──────── Text passage ────────

Outside the nuclear sphere, an Iran that accepted such an agenda would no longer be the Islamic Republic. Indeed, John Bolton wouldn't have any problem with that agenda; he would simply disagree with Cohen that it is possible to get Tehran to accept, through diplomacy, such thoroughgoing revision of its(internal as well as external) political orientation. Likewise, Parsi and NIAC once again favor diplomacy -- but they stipulate, see here, that American engagement with Tehran must include "human rights as a core issue."

This is strategic and diplomatic nonsense. Sino-American rapprochement would never have worked had Nixon and Kissinger made human rights a "core issue"; U.S.-Iranian rapprochement won't work on that basis either. Insisting that Iran "end all threats to Israel" -- when, in fact, the Islamic Republic has never threatened to attack Israel while Israel assassinates Iranian scientists and routinely threatens to bomb Iranian nuclear facilities -- is a formula for failure.

However much they may cringe at the term, the liberals' commitment to what might be described as a strategy of "soft" regime change in Iran is clear. In his latest Op Ed, Cohen quotes Rockefeller Brothers' Fund president Stephen Heintz as saying that he avoids "the phrase 'diplomatic solution' in conversations about Iran on Capitol Hill" in favor of "'political solution.' Diplomacy just sounds too wimpy." For Heintz, it undoubtedly does. For theRockefeller Brothers Fund has provided funding to Parsi's NIAC to conduct "nonpolitical trainings" for Iranian oppositionists, see here -- just as the Rockefeller Brothers Fund supported efforts to encourage political change in the former Yugoslavia and color revolutions in former Soviet-bloc states. (Also -- and, we suspect, not coincidentally -- the Rockefeller Brothers Fund underwrote Ali Ansari's substantively flawed "scholarly" work to delegitimate the Islamic Republic's 2009 election.)

──────── Record excerpts ────────

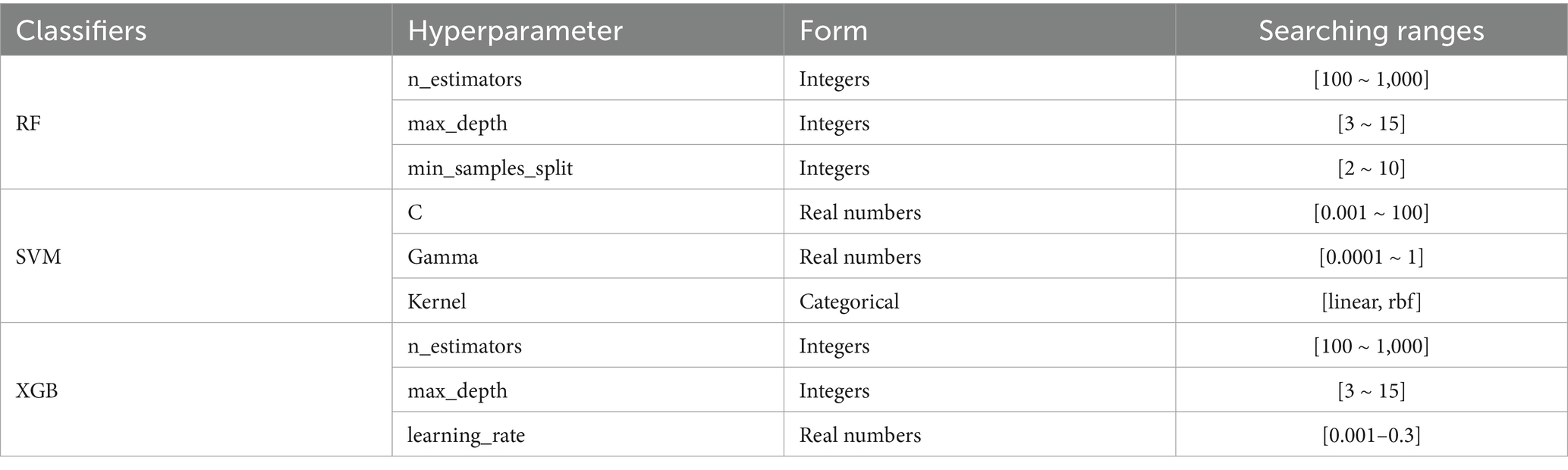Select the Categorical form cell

────────
──────── Record excerpts ────────

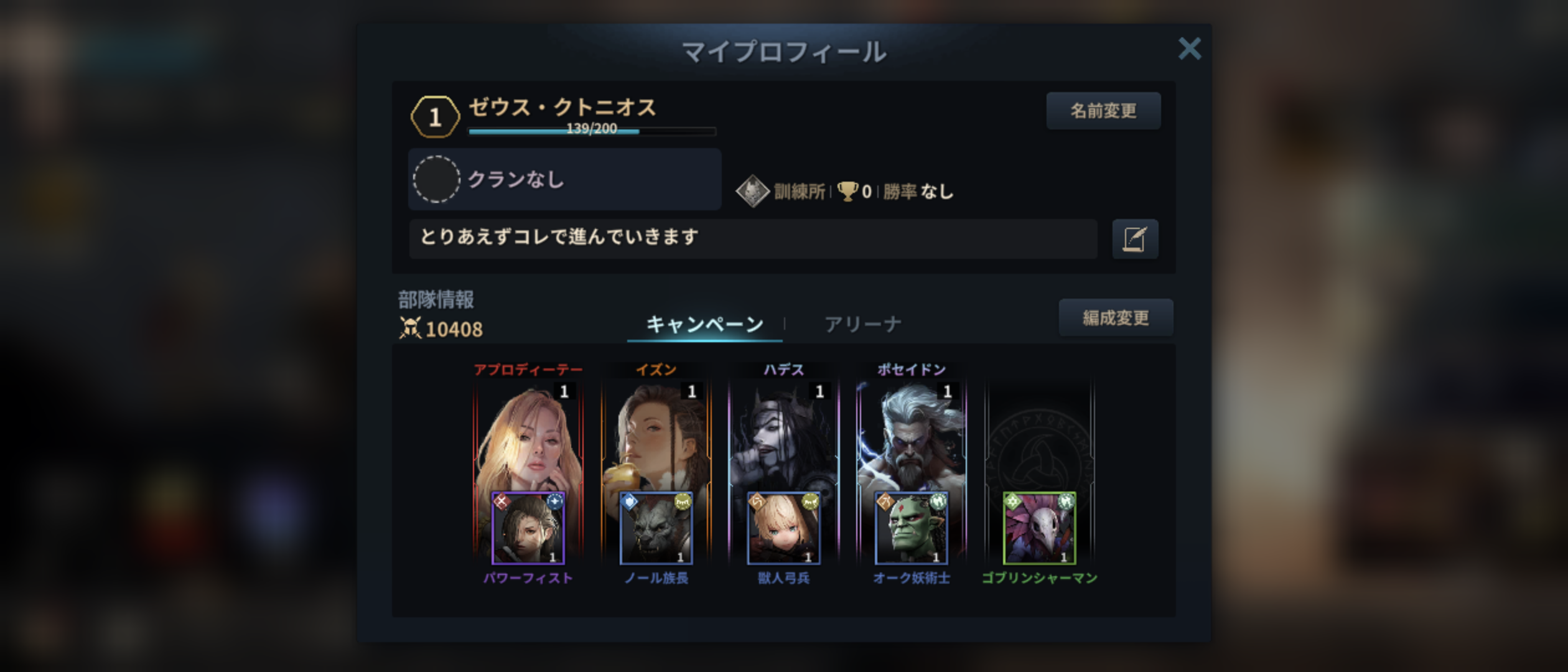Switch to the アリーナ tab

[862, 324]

────────
──────── Record excerpts ────────

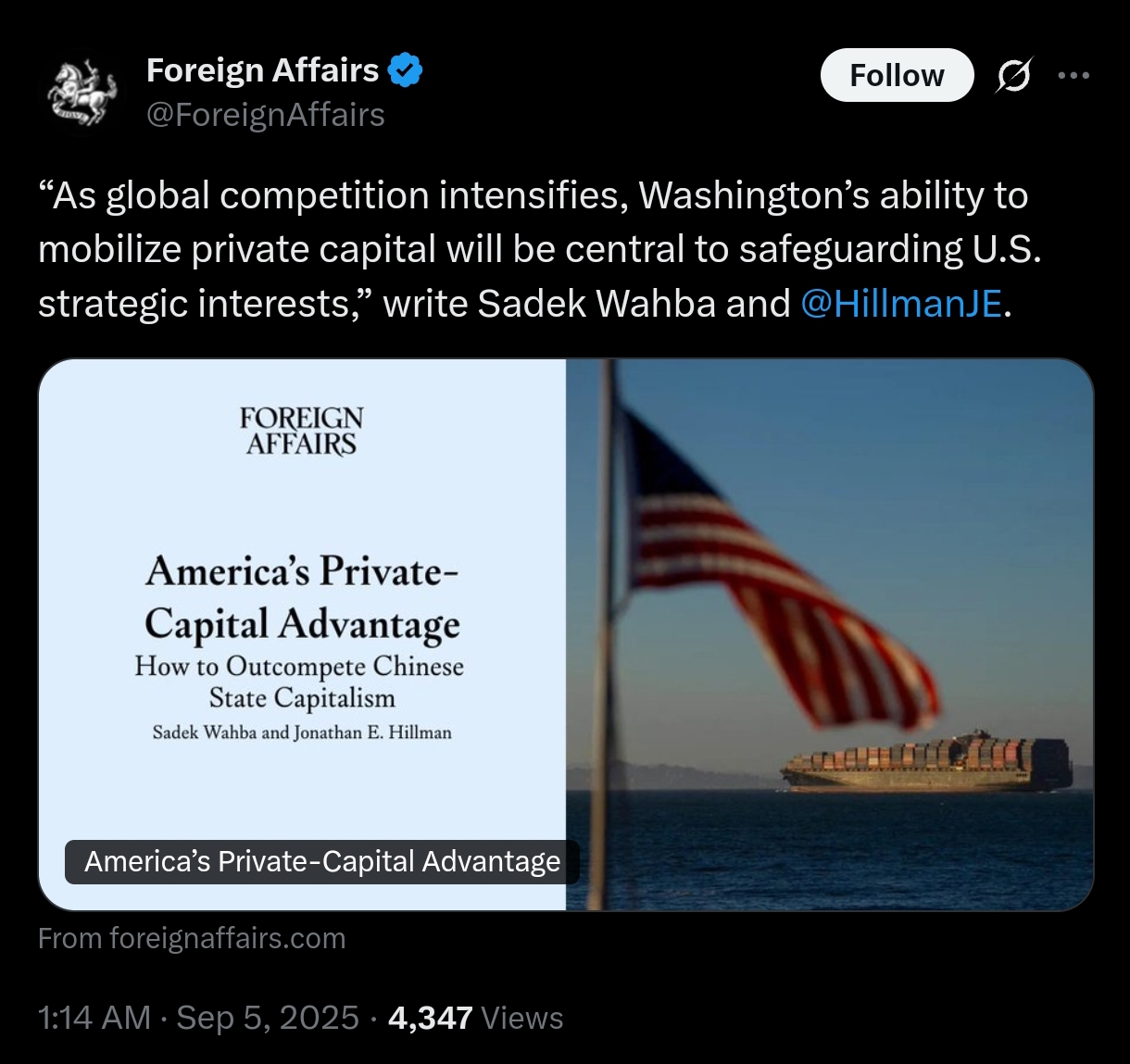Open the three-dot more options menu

────────

* Jobs:
A: Output the span of the commentary on U.S. policy toward Iran that begins with "This is strategic" and ends after "formula for failure.", copied word for word.
B: List every individual person named in the commentary on U.S. policy toward Iran.

* Responses to the tasks:
A:
This is strategic and diplomatic nonsense. Sino-American rapprochement would never have worked had Nixon and Kissinger made human rights a "core issue"; U.S.-Iranian rapprochement won't work on that basis either. Insisting that Iran "end all threats to Israel" -- when, in fact, the Islamic Republic has never threatened to attack Israel while Israel assassinates Iranian scientists and routinely threatens to bomb Iranian nuclear facilities -- is a formula for failure.

B:
John Bolton
Cohen
Parsi
Nixon
Kissinger
Stephen Heintz
Ali Ansari